Начетничество было бедой всех общественных наук в нашей стране. Помню, как в 1970 году я сдавал экзамен по философии на кандидатский минимум, став соискателем научной степени в одном из престижных академических институтов. Один из вопросов доставшегося мне билета звучал кратко: «Антикоммунизм». Я подготовил развернутый ответ, начав с рассказа о теории тоталитаризма. Упомянул Ханну Арендт, Хайдеггера, но неожиданно услышал вопрос экзаменатора из Института философии: «Зачем Вы все это рассказываете?» Оказывается, от меня требовался ответ типа: «В партийных документах КПСС и братских партий намечены важнейшие направления борьбы с антикоммунизмом, антисоветизмом и… еще десятком прочих -измов, включая маоизм и сионизм.»

Не избежало всех этих бед и отечественное корееведение. У нас всегда были и сейчас есть прекрасные знатоки корейского языка, культуры и истории Кореи, но, что касается экспертов по современному положению дел, то их видение проблем в течение нескольких послевоенных десятилетий было откровенно зашоренным. Они видели только КНДР, и, как правило, исключительно в розовом свете, хотя в большинстве случаев, я думаю, вполне искренне. В свою очередь Южная Корея находилась для них в некоем Зазеркалье.

С «открытием» же Южной Кореи на рубеже восьмидесятых-девяностых годов многие из корееведов начали смотреть через «розовые очки» уже на Юг и стали публиковать работы, содержание которых прямо противоречило всему тому, что писалось теми же авторами всего несколькими годами ранее. Но это было понятно. Если бывший Генеральный секретарь ЦК КПСС превратился в откровенного антикоммуниста, то чего можно было требовать от кормящегося корееведением кандидата или даже доктора наук, которому, по признанию одного знакомого востоковеда, «очень хотелось кушать».

Что касается корееведов-дипломатов, то это, как правило, люди, неплохо владеющие корейским языком и корейскими реалиями. Их главная беда, однако, в том, что нередко они являют собой конкретный пример узкого специалиста по известной характеристике Козьмы Пруткова.

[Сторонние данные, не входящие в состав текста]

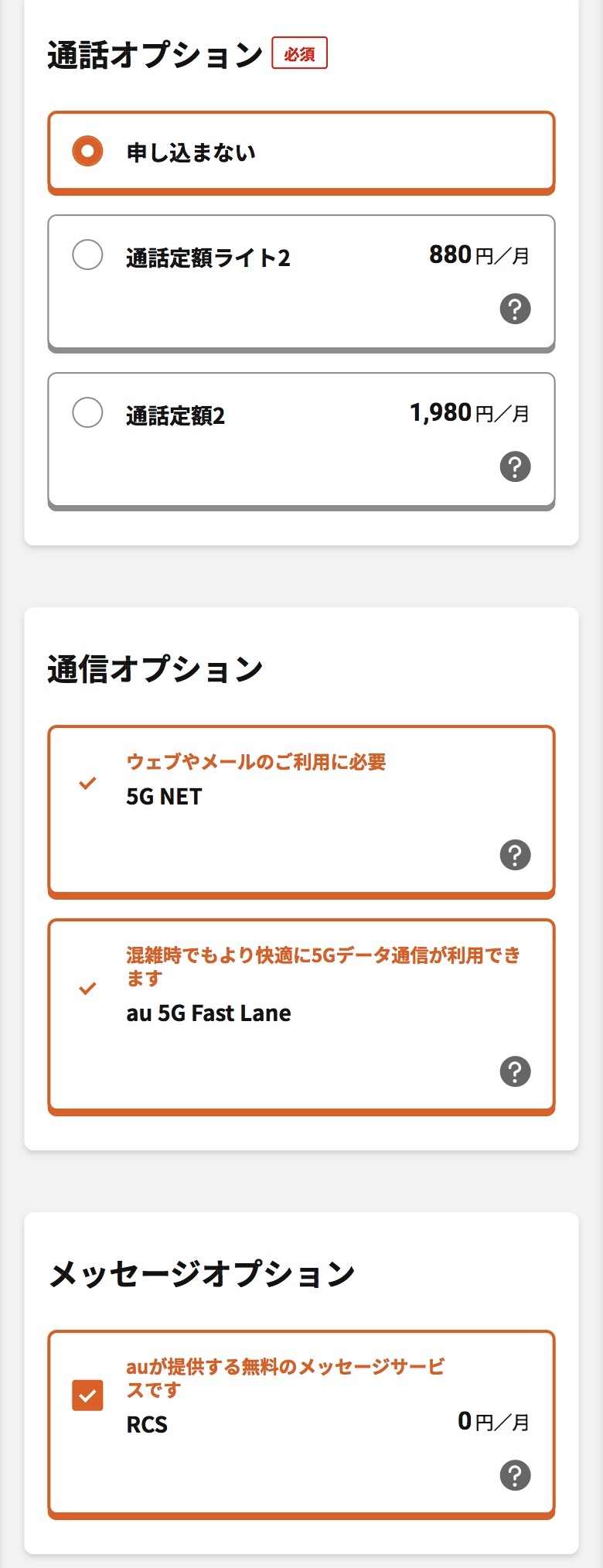603x1568 pixels.
Task: Choose the 通話定額ライト2 plan radio button
Action: (x=87, y=255)
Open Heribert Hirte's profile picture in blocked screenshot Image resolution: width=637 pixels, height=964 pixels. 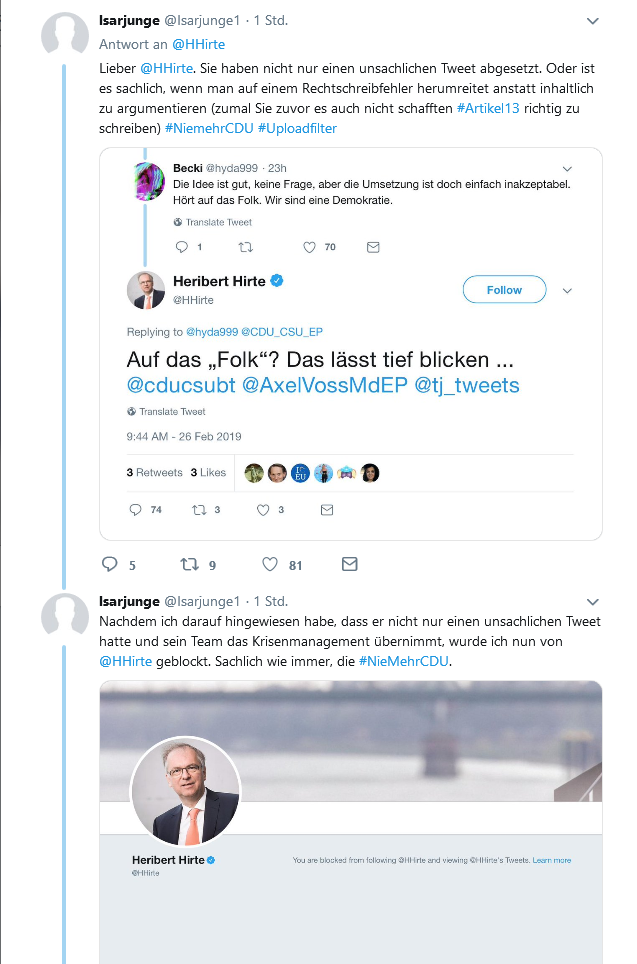tap(186, 791)
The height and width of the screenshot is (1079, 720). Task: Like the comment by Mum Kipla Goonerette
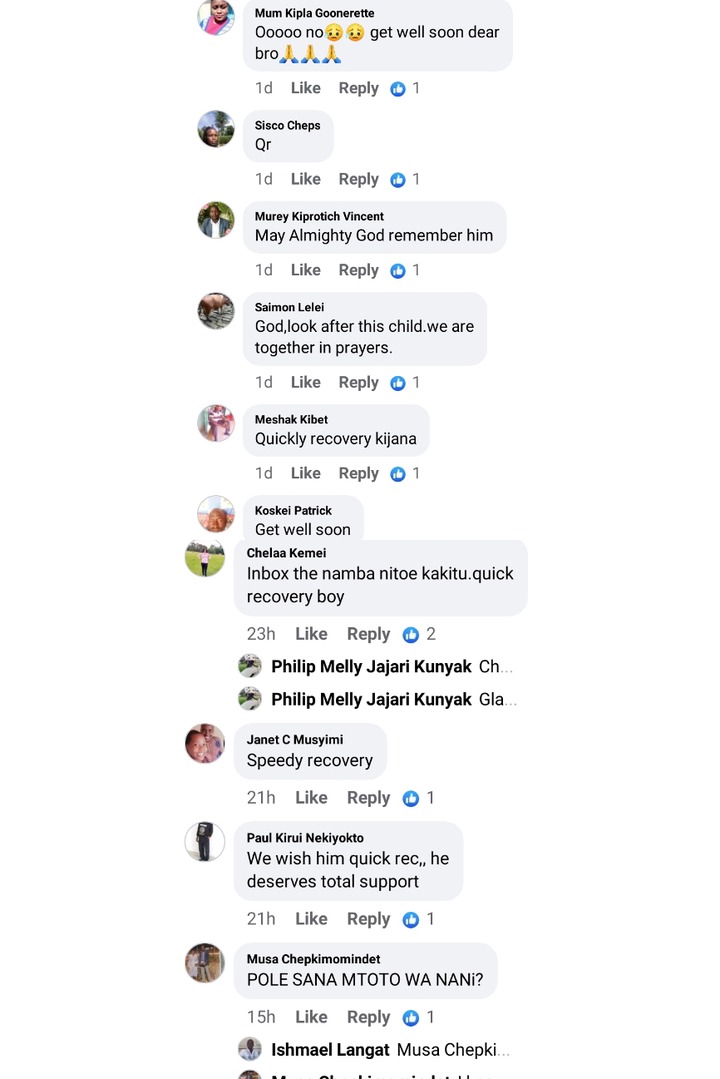click(306, 88)
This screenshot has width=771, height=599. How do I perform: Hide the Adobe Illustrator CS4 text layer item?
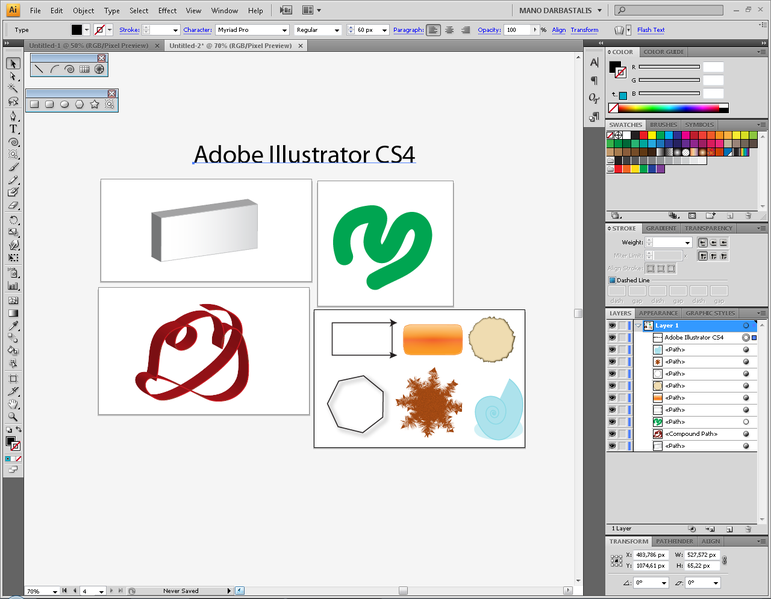pyautogui.click(x=612, y=338)
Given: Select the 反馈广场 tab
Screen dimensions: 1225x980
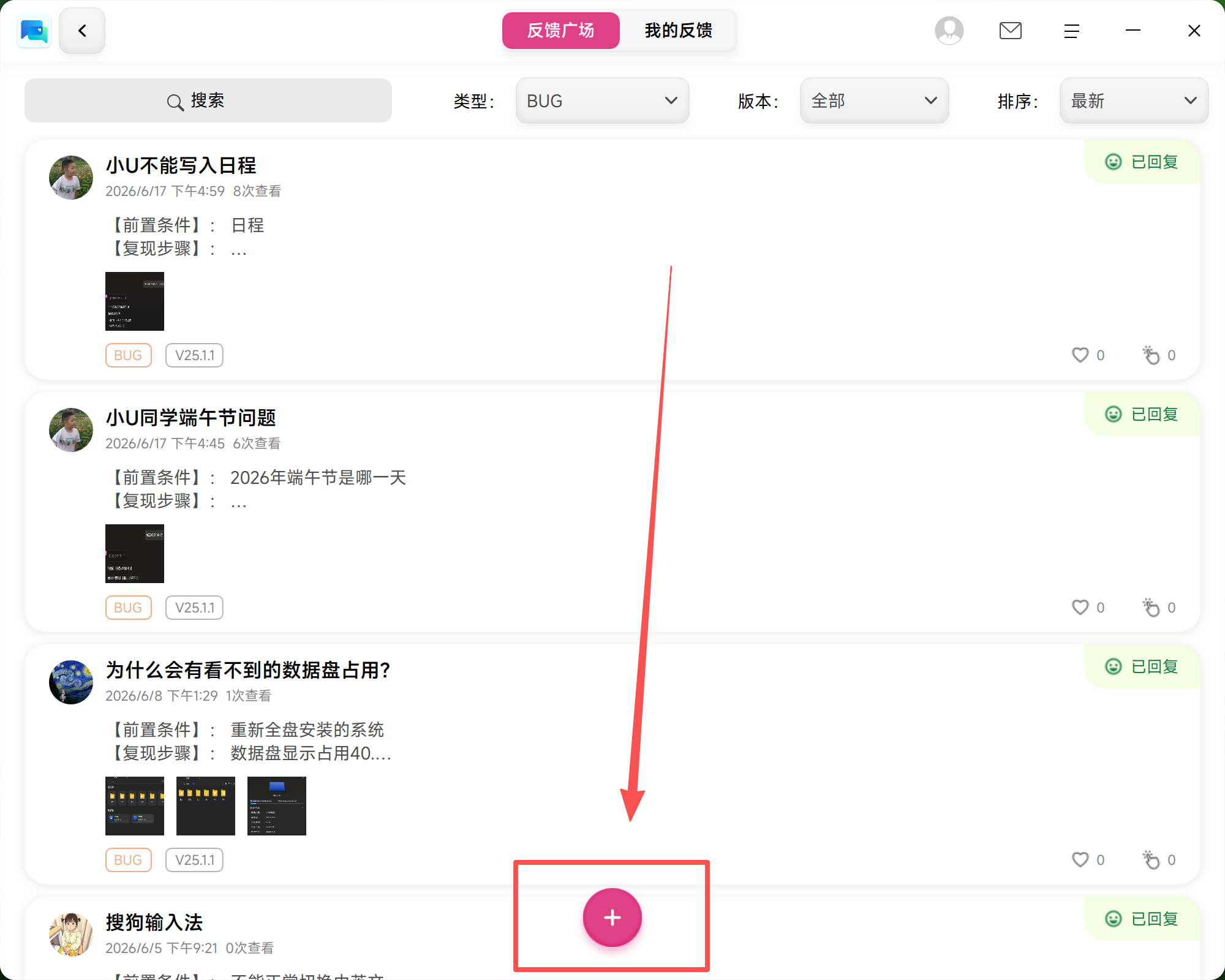Looking at the screenshot, I should (560, 31).
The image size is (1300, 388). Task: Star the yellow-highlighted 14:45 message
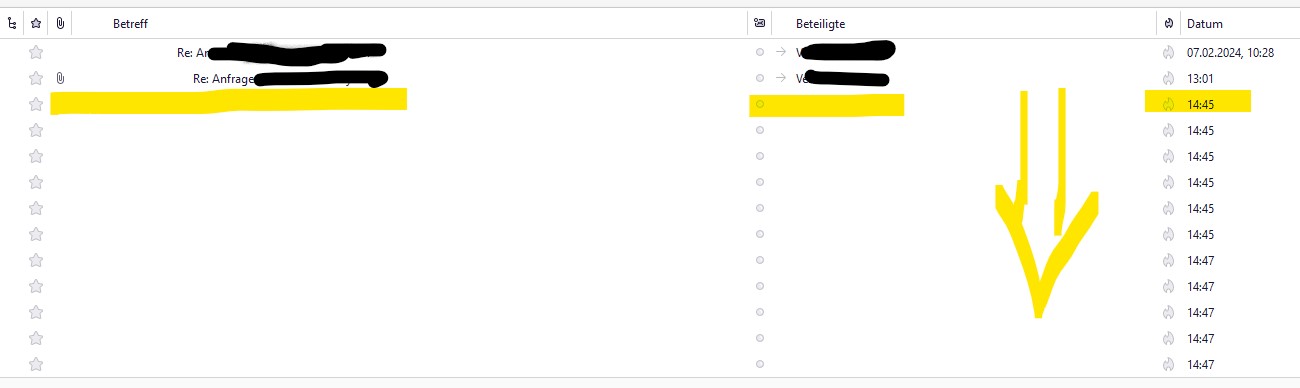tap(36, 104)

В системе нашего МИД специалист-востоковед, владеющий редким языком, обычно оказывается пожизненно прикованным к стране этого языка. Так обстоит дело с китаистами, японистами, вьетнамистами и т.д. Я знаю, например, человека, который всю свою дипломатическую жизнь – от атташе до посла прослужил в одной и той же не самой крупной азиатской стране, лишь перед пенсией вырвавшись в новое для себя государство, правда, в том же географическом регионе. Сколько на моей жизни было в МИД разных кампаний, призывов к ротации сотрудников по регионам и по континентам, между посольствами и представительствами при международных организациях. Но воз, как говорится, и ныне там. Кесарю – кесарево, а корееведам – служить в Корее. Правда, если прежде они из командировки в командировку ездили исключительно в Посольство в Пхеньяне и Генконсульство в Чходжине, то сейчас есть возможность ротации в Сеул и Пусан.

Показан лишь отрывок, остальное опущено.